The Bear and the Nightingale is Katherine Arden’s debut novel and the first in a planned trilogy. Set in medieval Russia and inspired by traditional folktales, this book has garnered much praise but left me rather cold.
Not that there isn’t much to admire here. The novel begins as a richly atmospheric and captivating tale. Arden skilfully evokes the freezing forests and blazing hearths of her setting. She is also adept at depicting the familial relationships between her characters, particularly those between siblings.
The narrative centres around Vasilisa Petrovna, known as Vasya. Her mother dies in childbirth safe in the knowledge that her daughter will inherit the powers of her mysterious grandmother.
Things started to fall flat for me around 40% into the book when the lack of signposting became apparent. I suddenly realised that I had no idea where the story was heading. Even now, I’m struggling to summarise what it was all about. There seemed to be several conflicts – chief amongst them an antagonism between organised religion and traditional folk beliefs.

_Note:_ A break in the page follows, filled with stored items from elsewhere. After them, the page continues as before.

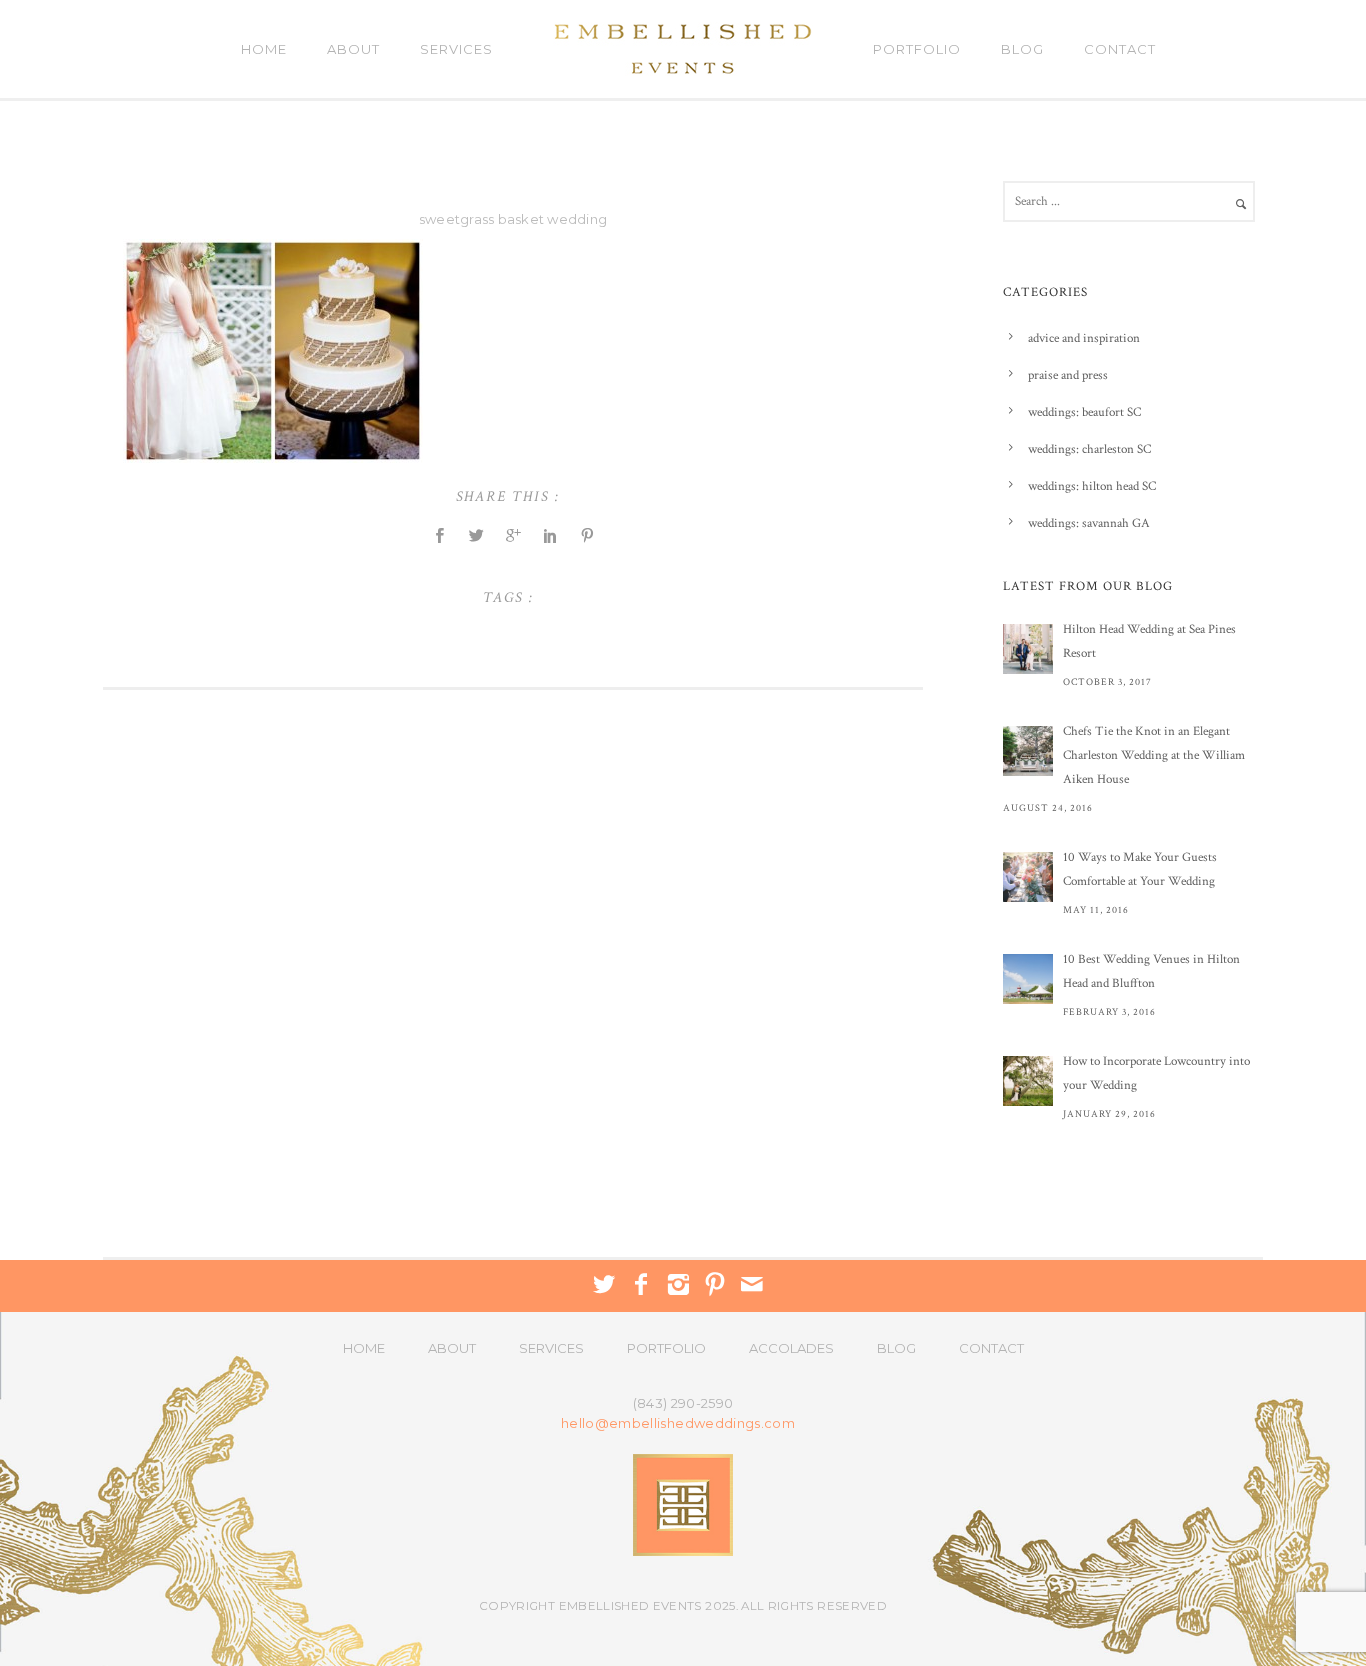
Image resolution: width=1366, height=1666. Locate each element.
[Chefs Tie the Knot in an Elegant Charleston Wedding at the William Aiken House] (1028, 751)
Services (456, 49)
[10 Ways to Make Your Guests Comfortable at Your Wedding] (1028, 877)
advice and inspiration (1084, 338)
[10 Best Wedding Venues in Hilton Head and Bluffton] (1028, 979)
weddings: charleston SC (1089, 449)
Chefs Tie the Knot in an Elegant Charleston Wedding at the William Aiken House (1154, 755)
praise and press (1068, 375)
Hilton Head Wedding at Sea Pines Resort (1149, 641)
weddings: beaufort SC (1084, 412)
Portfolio (917, 49)
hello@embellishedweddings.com (678, 1423)
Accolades (791, 1348)
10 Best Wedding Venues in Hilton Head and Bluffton (1151, 971)
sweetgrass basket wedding (513, 219)
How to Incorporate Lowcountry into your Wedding (1156, 1073)
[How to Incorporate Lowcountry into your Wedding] (1028, 1081)
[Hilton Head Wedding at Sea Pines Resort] (1028, 649)
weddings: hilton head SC (1092, 486)
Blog (1022, 49)
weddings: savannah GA (1089, 523)
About (353, 49)
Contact (1120, 49)
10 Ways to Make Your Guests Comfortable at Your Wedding (1140, 869)
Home (264, 49)
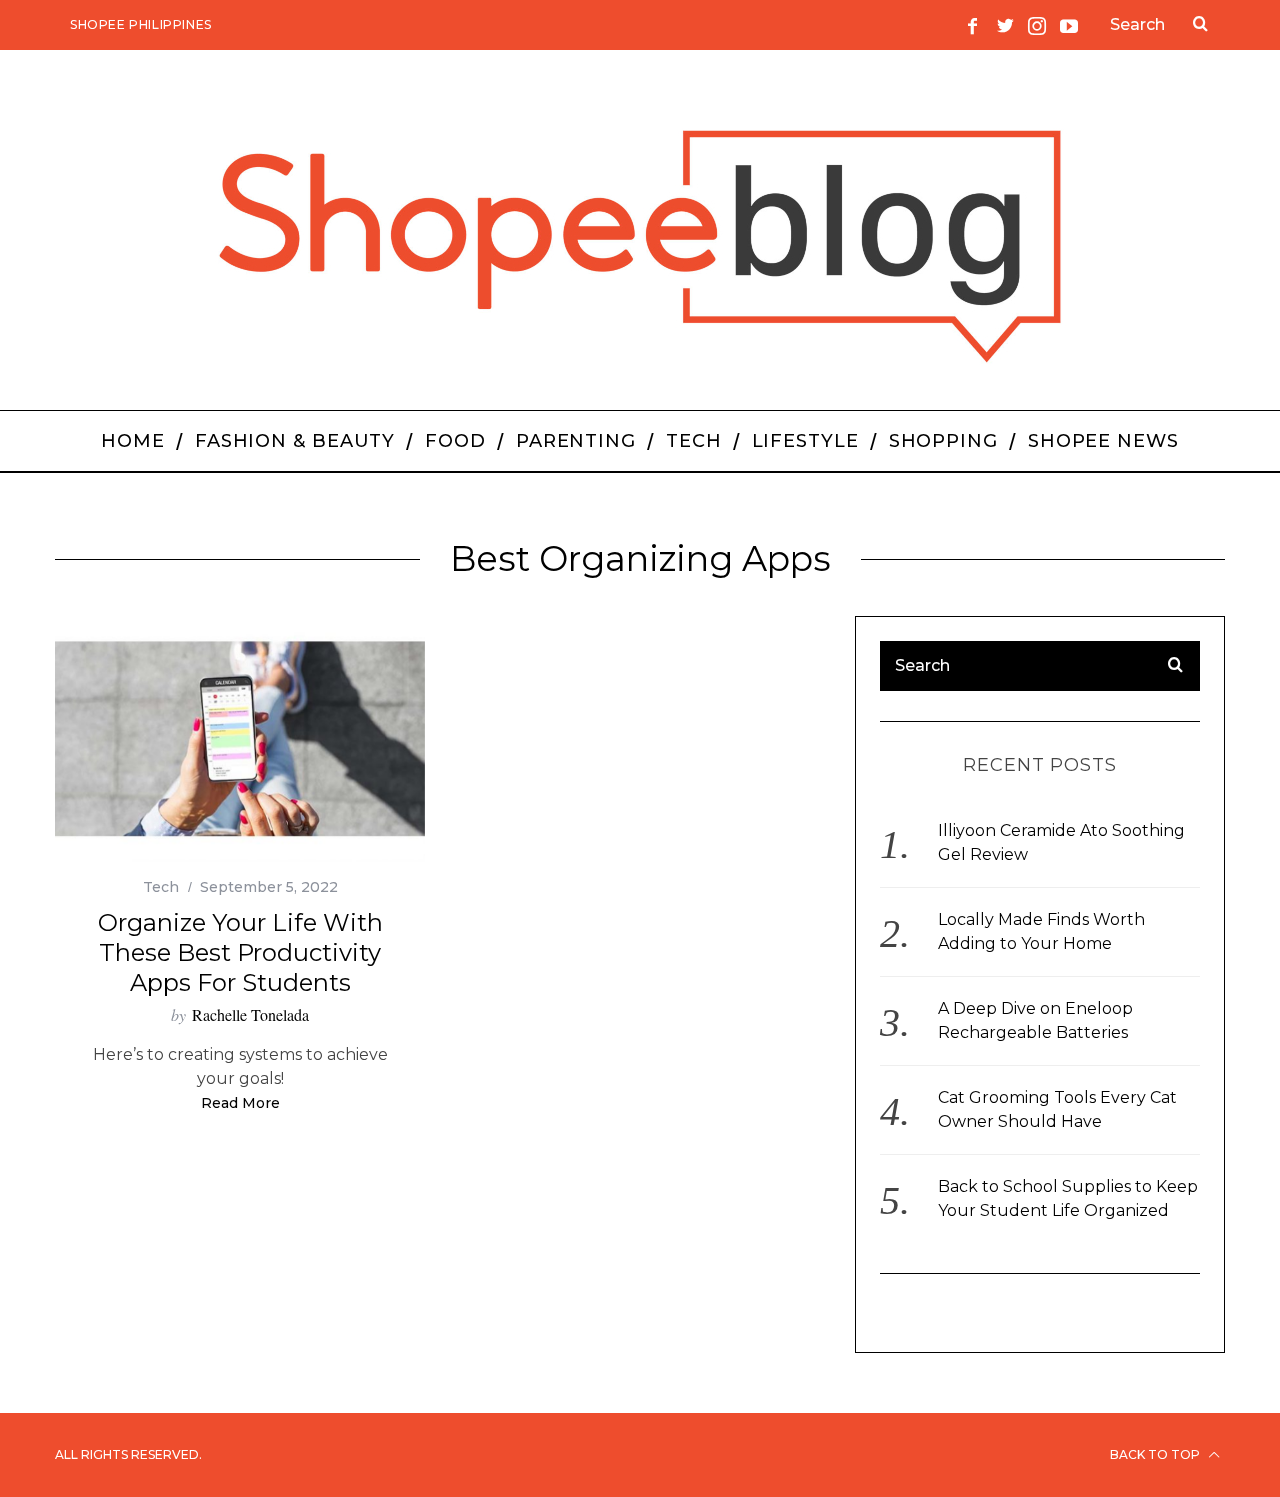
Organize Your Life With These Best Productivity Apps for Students (240, 952)
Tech (161, 887)
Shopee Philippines (141, 24)
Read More (240, 1104)
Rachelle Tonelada (250, 1014)
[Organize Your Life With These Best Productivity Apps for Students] (240, 739)
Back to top (1156, 1454)
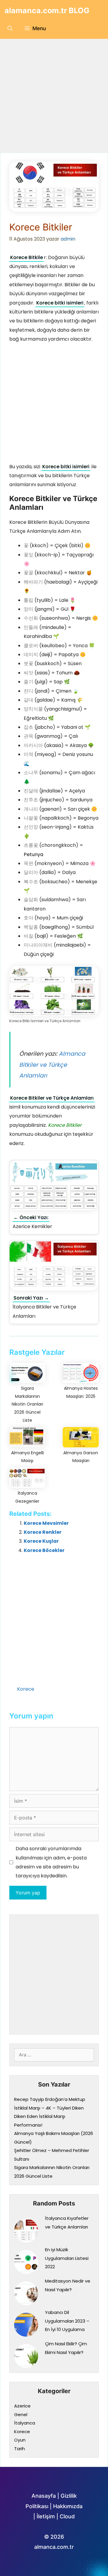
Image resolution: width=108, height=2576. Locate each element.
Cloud (67, 2516)
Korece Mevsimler (46, 1523)
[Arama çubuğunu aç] (10, 28)
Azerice (22, 2406)
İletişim (46, 2516)
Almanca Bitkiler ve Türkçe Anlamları (52, 1065)
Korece (25, 1689)
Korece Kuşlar (41, 1541)
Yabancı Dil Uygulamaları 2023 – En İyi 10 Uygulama (67, 2320)
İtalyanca (24, 2423)
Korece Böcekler (44, 1550)
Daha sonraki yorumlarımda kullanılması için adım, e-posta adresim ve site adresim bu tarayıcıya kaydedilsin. (51, 1862)
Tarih (19, 2448)
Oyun (20, 2440)
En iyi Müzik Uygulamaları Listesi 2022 (66, 2258)
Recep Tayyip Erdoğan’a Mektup (49, 2099)
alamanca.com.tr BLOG (46, 10)
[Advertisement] (54, 95)
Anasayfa (44, 2496)
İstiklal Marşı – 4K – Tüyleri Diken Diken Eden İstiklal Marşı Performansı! (49, 2116)
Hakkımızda (67, 2506)
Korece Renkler (43, 1532)
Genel (20, 2414)
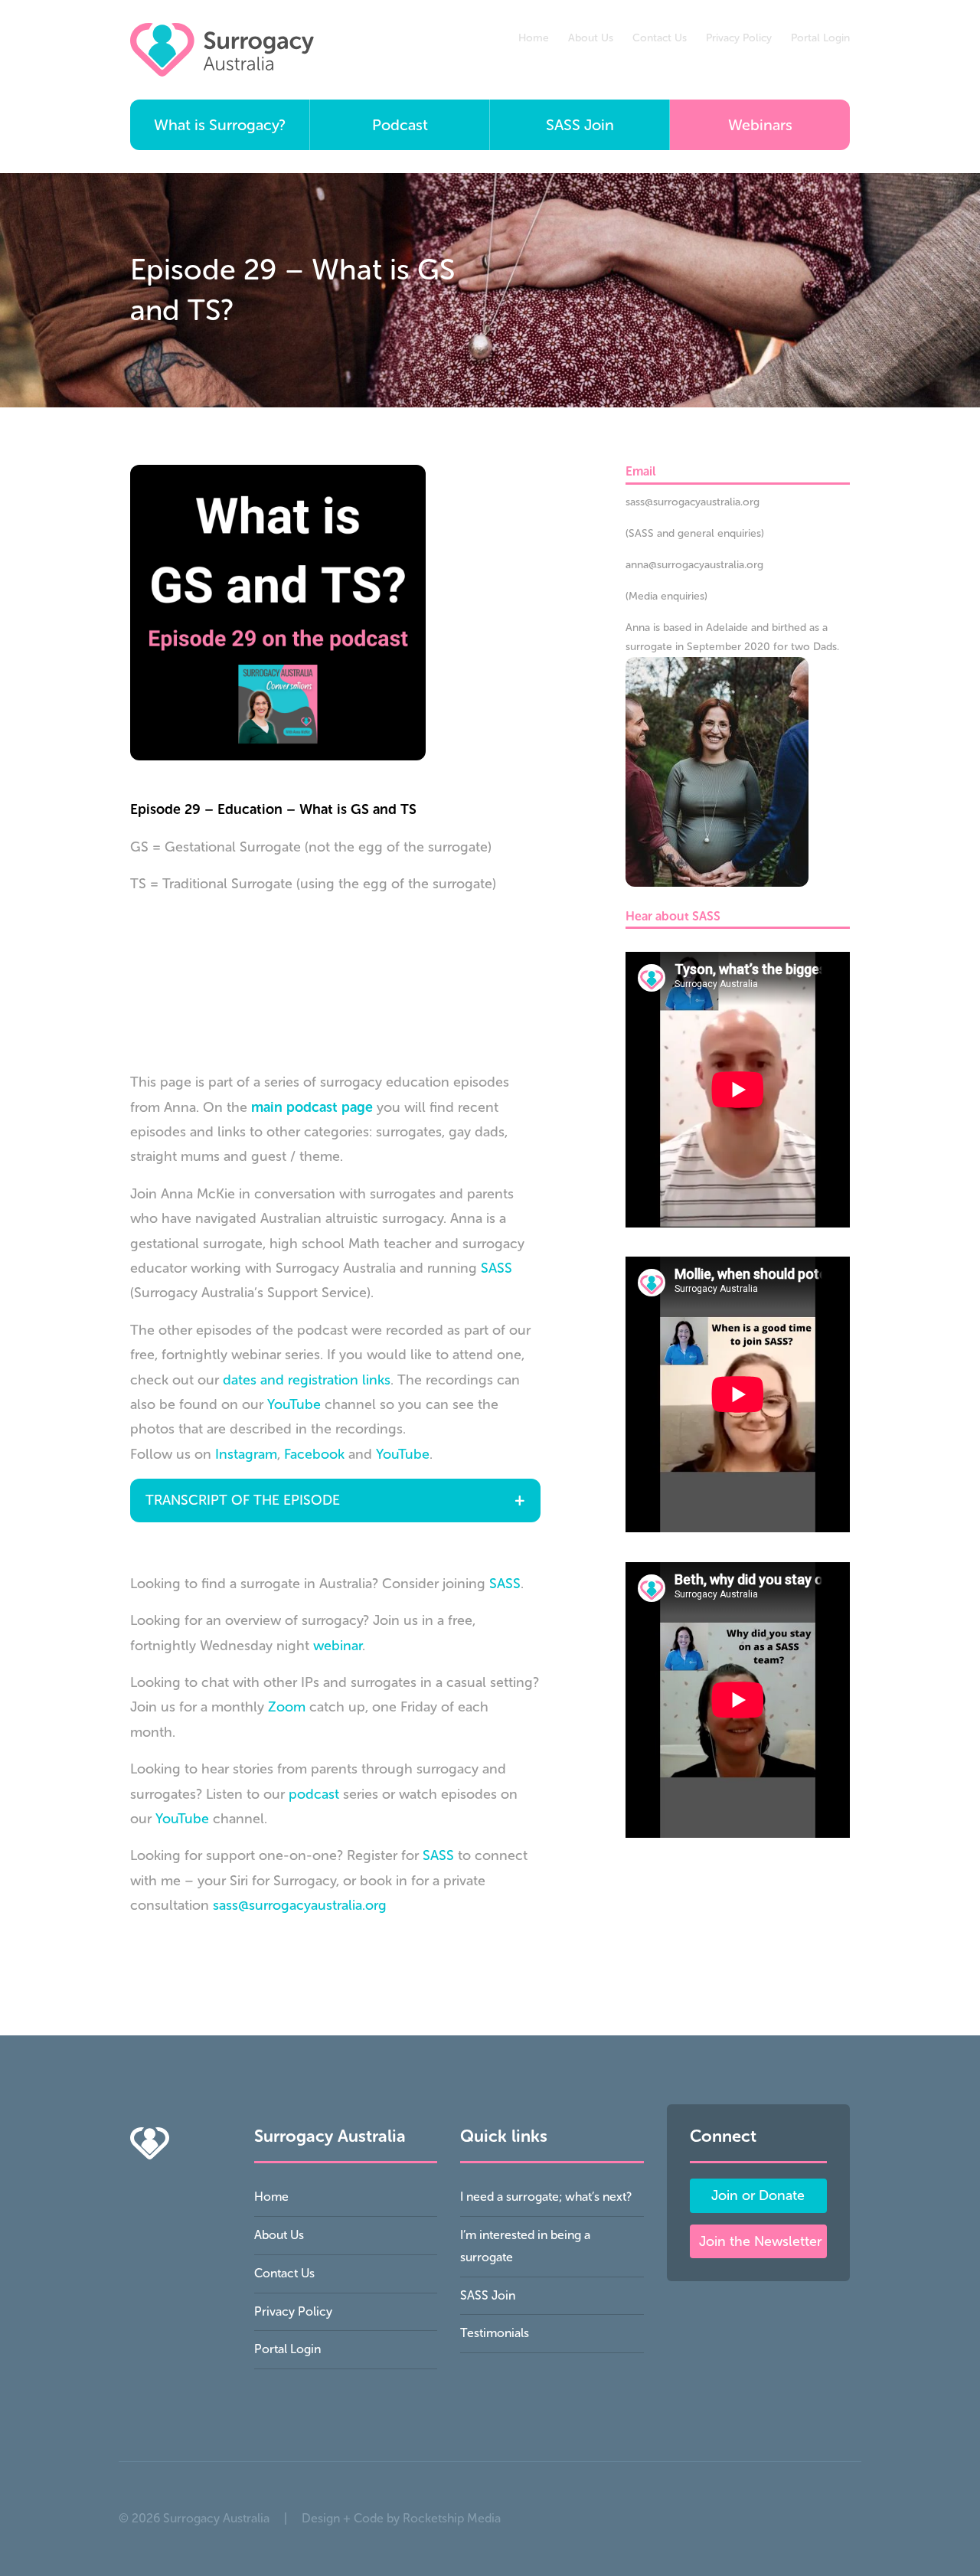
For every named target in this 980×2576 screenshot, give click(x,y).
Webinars (760, 125)
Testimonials (494, 2333)
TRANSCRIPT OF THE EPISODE (242, 1500)
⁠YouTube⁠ (182, 1818)
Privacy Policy (739, 37)
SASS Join (580, 125)
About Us (590, 37)
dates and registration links (306, 1379)
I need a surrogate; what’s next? (546, 2196)
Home (533, 37)
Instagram (246, 1454)
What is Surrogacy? (220, 125)
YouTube (294, 1404)
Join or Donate (758, 2195)
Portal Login (820, 37)
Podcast (400, 125)
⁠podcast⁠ (314, 1794)
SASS (496, 1268)
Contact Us (659, 37)
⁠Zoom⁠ (286, 1706)
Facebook (314, 1454)
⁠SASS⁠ (505, 1583)
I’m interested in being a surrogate (525, 2246)
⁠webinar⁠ (337, 1645)
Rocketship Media (452, 2518)
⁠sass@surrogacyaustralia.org (300, 1905)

It isn’t really clear what the central conflict is, however, and the novel feels unfocused and meandering as a result.
I was prevented from giving up on the novel by the emergence of an intriguing theme about half way through – that of unconventional femininity. Arden reflects on the fact that folktales typically punish females who don’t conform to traditional expectations of their gender:
“Frost demons have no interest in mortal girls wed to mortal men. In the stories, the bird-prince and the wicked sorcerer – they only come for the wild maiden.”
Gradually, Vasya comes to realise that the mortal realm holds little for her beyond “walls and cages”.
Arden’s treatment of this theme, coupled with the appealingly spirited Vasya are probably just enough to entice me towards a sequel. But all in all, I was disappointed with The Bear and the Nightingale with its lack of signposting, momentum and focus.